Prof. Bainbridge muses about "X-Files" creator Chris Carter's ruminations of a possible second movie. Prof. Bainbridge wonders how you could possibly have a "stand-alone" second movie, instead of one that advances the "mythology" (i.e., the continuing government/alien conspiracy storyline).
I was a big fan of "The X-Files" at its height (seasons 2-4), and watched regularly until the last season, when it wasn't a big deal if I missed an episode. The mythology didn't really start until the end of the first season, and kicked into high gear in season 2 with the introduction of the shape-shifting alien bounty hunter played by Brian Thompson (in "Colony" and "End Game") and smarmy Alex Krycek (played by Nicholas Lea). The season 2 cliffhanger "Anasazi" ended with Mulder trapped in a buried boxcar in the New Mexico desert, a boxcar filled with corpses of what appeared to be aliens, and with Cancer Man having ordered the military to drop a bomb into the boxcar. Season 3 added the outstanding "train" episodes that provided a possible non-alien explanation for the boxcar corpses -- they're lepers!
The problem with the mythology arc is that Carter was able to sustain the ambiguity for only so long. After a while, it became clear that (a) there really were aliens among us, even if Scully refused to acknowledge the fact; and (b) Carter was making everything up as he went along. The internal inconsistencies in the storyline became overbearing. By the time of the movie, the idea that the true aliens are an oil that turns humans into incubators for lizard like creatures was too silly to take seriously.
Plus, as far as I can tell, the mythology was sort of wrapped up in the last episode.

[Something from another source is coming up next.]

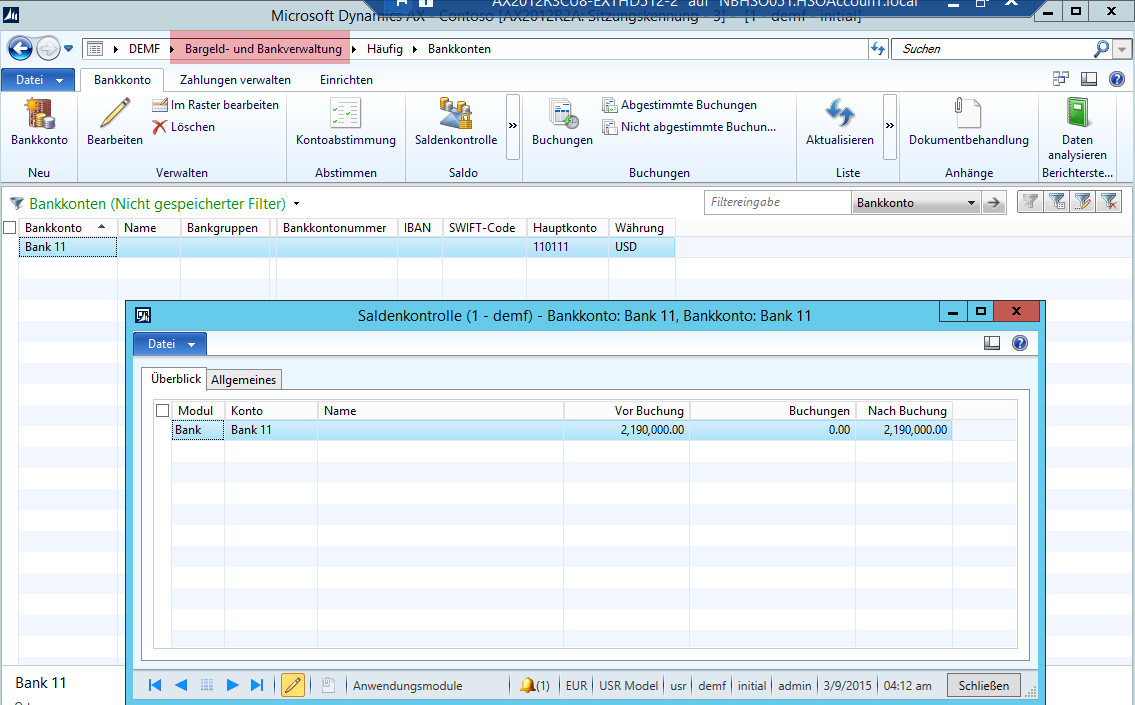Open Dokumentbehandlung attachments icon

Cancer Man foretells an alien invasion in 2012. I really wouldn't want to see a second movie consisting of Mulder, Scully, and Doggett fighting off the aliens. Besides, what do they need to invade for when the oil from the movie is already here?!?
Better to make a standalone movie, one where it's some kind of spooky mystery not connection to the sagging government/alien conspiracy. I'm thinking something like the first season episode "Ice," which was a rocking re-telling of "The Thing" with worms that crawled inside you and stimulated your adrenaline gland (with unfortunate and violent side effects), or the second season episode "The Host," about Flukeman.
I watched the show only periodically so the Myth episodes didn't grab me because they never made much sense to someone who only dropped in once in awhile, especially when they got so confusing they didn't make sense to regular viewers. I did like some of the stand alone Monster episodes, though. The two that come to mind are the one with the incestuous descendents of Confederates in Gettysburg who keep their mutilated mother under a bed, which I thought was creepily magnificent; and the one where Peter Boyle played a man who could see how other people died. A desperately sad episode that kicks you in the gut. Boyle deserved the Emmy he won for that.
Posted by: tom | November 24, 2004 at 08:39 AM
I've been saying for years that I'd love to see a stand alone Seinfeld movie. But please, not a foolish one like the last episode. This would be a regular movie about the things that were important to the Seinfeld characters -- nothing!
Anyone else out there like to see one?
Al Nye
Posted by: Al Nye | November 28, 2004 at 07:27 PM
Oh, please, please--just one more X-Files movie is all that I ask! I know the t.v. series got campy toward the end, but you gotta love those guys! And David D. and Gillian A. MUST be in it. Perhaps Gillian could be persuaded to put back on a few pounds so that she'll still be recognizable as Scully. And just one more request: can we have the Lone Gunmen, also? One of my favorite (fluffy) episodes was a Halloween, black and white thing where Mulder and Scully danced at the end. Let Chris Carter do his thing!
Posted by: Kathy | March 23, 2005 at 11:25 PM
I loved the x files but i think it lost the plot towards the end. Mulder made the show, sometimes I just wished someone would shoot Scully but she was good to watch. A second movie would be great, maybe a mix between the genre episodes with a conspiracy mixed in. Maybe the ghosts in a government installation. Come on Chris, 2 more movies at least.